**Problems to work on**
A: In the comment thread about Tea Bag Day and Fox News, rewrite the passage that begins at "Which is why" and stops after "it and God.", changing "greed" to "selfishness".
B: Can you write what comes next in the comment thread about Tea Bag Day and Fox News, following on from its last comment?

**Text provided**
•••

  • CT- it makes good teevee. That’s why they do it. The effects of Tea Bag Day continue to reverberate among the Chattering Classes. Given their universal condemnation of Fox News, would appear this news organization is This Week’s Lib Boogie Man. Postscript- Fox News ratings soared this week, particularly on April 15. Its 5-11PM lineup- Beck to Van Susteren- is virtually impregnable. How delightful- just following this monolith in numbers was…… Comedy Central’s The Daily Show. According to Drudge, career funny man Jon Stewart beat so-called journalists like Keith Olbermann. As for Ms. Rosegen’s employer- for the moment- sinkingsinkingsinking. Another report surfacing that Ms. Rosegen attempted twice to secure a gig from Fox News, to no avail. Note- then Teevee Division head Kevin Magee- who gave her the first brushoff- is old bud of mine from Enormous City U. Way to go, Kev.

  • I don’t understand the venom, Morning’s Minion and Mark.

    Because it’s all they know, CT. Once you begin on the road of becoming a political mouth piece, it’s hard to turn back.

    I know a couple who went to a Tea Party protest. Good folks who don’t even watch FOX News. They were just tired of pork, politicians who speak out of both sides of their mouth, and what they perceived as a federal government that’s become out of touch. They aren’t hateful people, and certainly aren’t hacks for the rich. But that’s what the media, and folks like Mark and Minion will portray them as. Honesty takes a back seat when it comes to the Party.

  • “Honesty takes a back seat when it comes to the Party.”

    Which is why you have to misrepresent them, right? But I see no answer for Jesus’ words about taxes. Seems like you answer to greed instead of Jesus. Mammon – can’t serve it and God.

  • God is not served by my tax dollars funding abortions.

  • Agreed Karen, and, I would contend that neither God nor the taxpayers are served by much of what our tax dollars are used for at all levels of government. God said render unto Caesar. Since we elect Caesar in this country, I don’t see why it is worshiping Mammon to make sure that he doesn’t waste the money, or that he takes more than is absolutely essential for the proper functions of government.
•••
**Entries provided**
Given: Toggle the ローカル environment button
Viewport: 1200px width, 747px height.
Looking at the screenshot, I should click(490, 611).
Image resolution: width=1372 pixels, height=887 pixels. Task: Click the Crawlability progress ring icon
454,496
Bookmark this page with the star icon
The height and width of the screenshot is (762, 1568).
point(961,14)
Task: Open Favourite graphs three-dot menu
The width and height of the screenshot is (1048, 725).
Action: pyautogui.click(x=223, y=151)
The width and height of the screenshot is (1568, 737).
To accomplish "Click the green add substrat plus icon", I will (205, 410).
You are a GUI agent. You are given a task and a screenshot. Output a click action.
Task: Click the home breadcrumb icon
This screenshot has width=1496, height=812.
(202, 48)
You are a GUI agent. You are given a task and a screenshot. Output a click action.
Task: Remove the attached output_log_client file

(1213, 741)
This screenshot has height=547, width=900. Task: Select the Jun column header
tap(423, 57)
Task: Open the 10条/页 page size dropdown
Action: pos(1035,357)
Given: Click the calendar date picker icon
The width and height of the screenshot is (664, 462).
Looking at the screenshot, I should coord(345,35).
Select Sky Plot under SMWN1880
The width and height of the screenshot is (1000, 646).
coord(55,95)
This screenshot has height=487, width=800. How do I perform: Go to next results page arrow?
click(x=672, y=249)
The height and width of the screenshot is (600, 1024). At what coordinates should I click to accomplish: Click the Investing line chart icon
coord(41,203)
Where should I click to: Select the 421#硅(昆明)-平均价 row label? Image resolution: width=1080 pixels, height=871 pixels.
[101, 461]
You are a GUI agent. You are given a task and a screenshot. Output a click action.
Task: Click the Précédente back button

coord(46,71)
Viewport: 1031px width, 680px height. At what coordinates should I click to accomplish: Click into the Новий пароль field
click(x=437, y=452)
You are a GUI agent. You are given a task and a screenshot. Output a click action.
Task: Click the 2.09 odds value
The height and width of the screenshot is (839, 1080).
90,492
•••
**Exercise responses**
A:
Which is why you have to misrepresent them, right? But I see no answer for Jesus’ words about taxes. Seems like you answer to selfishness instead of Jesus. Mammon – can’t serve it and God.

B:
  • Karen

    Jesus said render that which is Caesar… to CAESAR. You know, the Roman Emperors. They were doing quite a bit of evil with the money, but as Jesus also pointed out, that money was ultimately theirs anyway. The same is true with American dollars, ultimately. What names is on it? The United States. This is why your answer in itself doesn’t respond to the question. We could go into more detail about St Paul and public authority, but you know, I doubt you want a Christian discussion on this.

  • CT,

    You are quite correct. When these dissenting Catholics froth at the mouth when their beloved lies are exposed, it is only venom which they articulate.

  • Tito,

    I am sorry you are having such a bad day.

  • God’s name is also on our currency ;)…

    I believe everything I earn/own is from God. It is given to me and is my responsibility. Since I do have a voice, unlike the people of Caesar, it is also my responsibility for my voice to be heard when our government is causing more harm than good. It would be nice if the media, which purports to be fair and balanced, really was. It has nothing to do with greed or worshipping mammon but with responsibility.

  • Mark,

    I’m actually having a good day. Though your powers of perception are underestimated.

  • Tito,

    Again, I am just trying to save you from your ridiculousness.

    This is a thread on national teabagging.

    It has nothing to do with Church dissent, as our Church has taken no stand on the matter.

    But if you want to run around making false claims about the condition of my assent to Mother Church, go right ahead. Realize, however, that at best you will be misguided, and at worst, an outright liar.

  • Mark,

    Your humility is astounding.

  • Karen,
    Your response betokens far more charity than your detractor deserves. I salute you.